Red Meat Isn’t the Same as Processed Meats
As it goes, many early studies evaluating the correlation between heart disease, diabetes, and stroke included red meat and processed meats together, as if they were the same thing. By definition, processed meats are changed from their natural state, usually with the addition of a varying food additives. Once it was recognized that red meat and processed meats (hotdogs, lunch meats, sausages, pepperoni, pastrami) are not the same they began being studied that way. This meta-analysis study published in Circulation Journal (I love meta-analysis studies because they evaluate a plethora of previous studies) evaluated 20 studies. They broke up processed meats and red meats into two different categories and concluded that processed meats, not red meats, did contribute to heart disease and type 2 diabetes. This study also differentiated between red meat and processed meats and concluded that processed meats increase the risk of diabetes, specifically in young and middle aged women. So while meat can contribute to feared chronic diseases, it would be naïve to think that all meat is created equal.

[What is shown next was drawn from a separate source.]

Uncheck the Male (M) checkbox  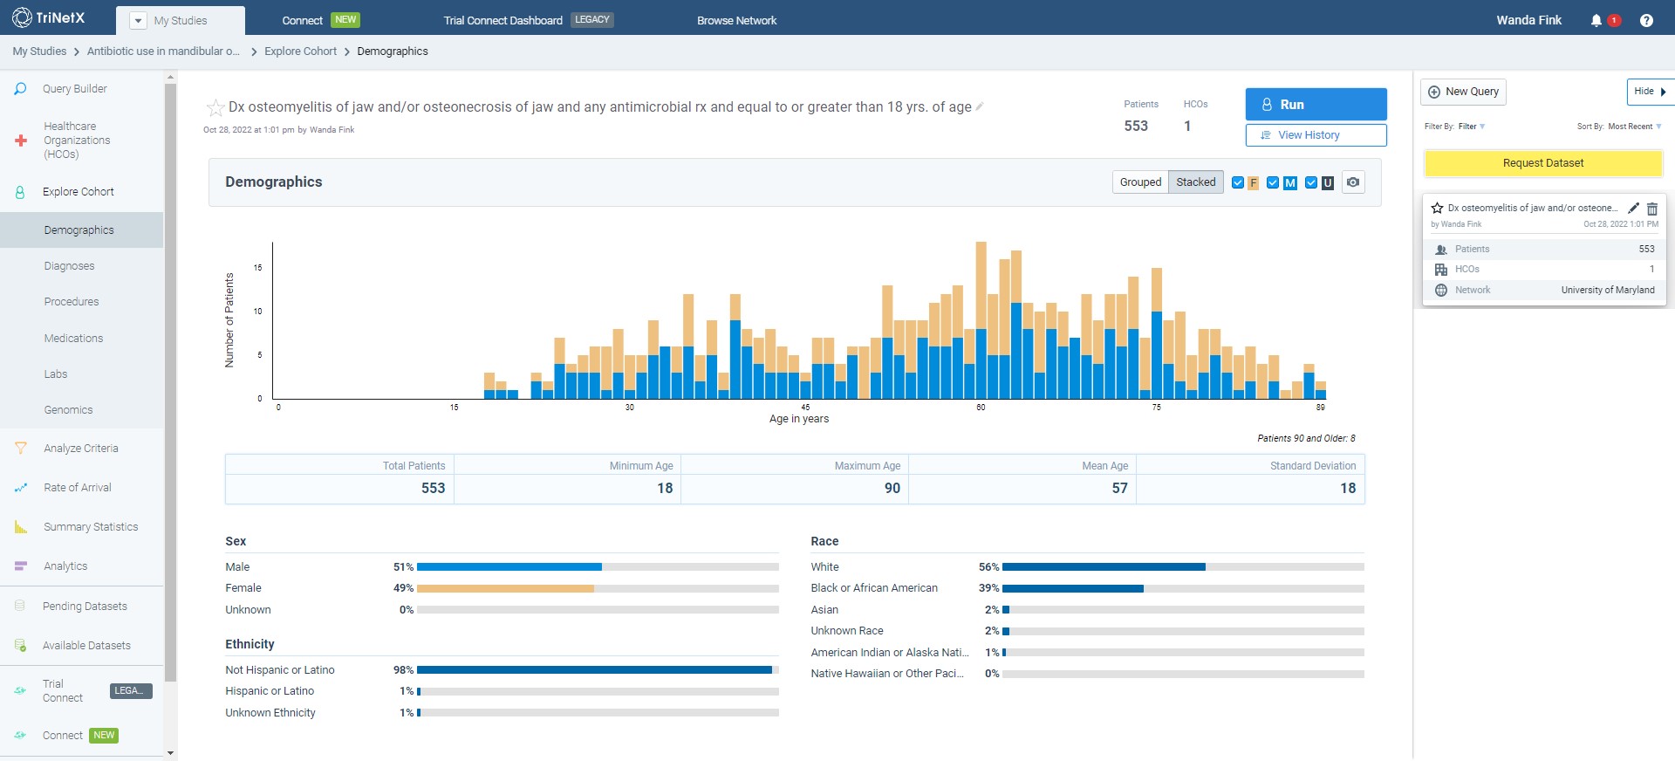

Red Meat Isn’t Created Equal
When we recognize the difference between red meat and processed meats we can then further differentiate them into conventional red meat (grain fed-what you typically find in the grocery store) and grass fed meat. Most studies look specifically at beef, since it is the most common type of red meat. Beef cattle are fed two different ways-the conventional feed is grain based (corn, soy, wheat), or what a cow naturally eats, which is grass. Grass fed beef is lower in overall fat than grain fed. And while the saturated fat content remains about the same, the specific fatty acids differ greatly. Grass fed beef is higher in stearic acid, which is cholesterol-neutral (meaning it will not raise cholesterol levels). Conventionally fed beef does have higher myristic acid and palmitic acid, both which are known to raise cholesterol. In addition, grass fed beef is higher in CLA (conjugated lineolic acid), which is a fatty acid protective of certain types of cancers and to decrease body fat. And lastly, grass fed beef is significantly higher in omega-3 fatty acids. High amounts of omega-3 fatty acids are related to decreased incidence of depression, memory loss and Alzheimer’s disease, heart attack, rheumatoid arthritis, and cancers. If all of these were not enough, grass fed beef is a good source of the fat soluble vitamins A and D, and the beef has the appropriate amount of fat available to allow for absorption of these vitamins (this article published in the Nutrition Journal has more detailed information about the specifics of fatty acids in grain vs grass fed beef). So it stands to reason that the nutritional value of meat is directly related to the feed the animal consumed.
So we can see that it’s easy to put a blanket statement on red meat, however, they are not all created equal. Depending on their feed and how they are analyzed in research studies will depend on the quality and nutritional value of the meat. And while it may all look the same from the outside the quality of the meat you purchase will make a difference in your overall health and wellbeing.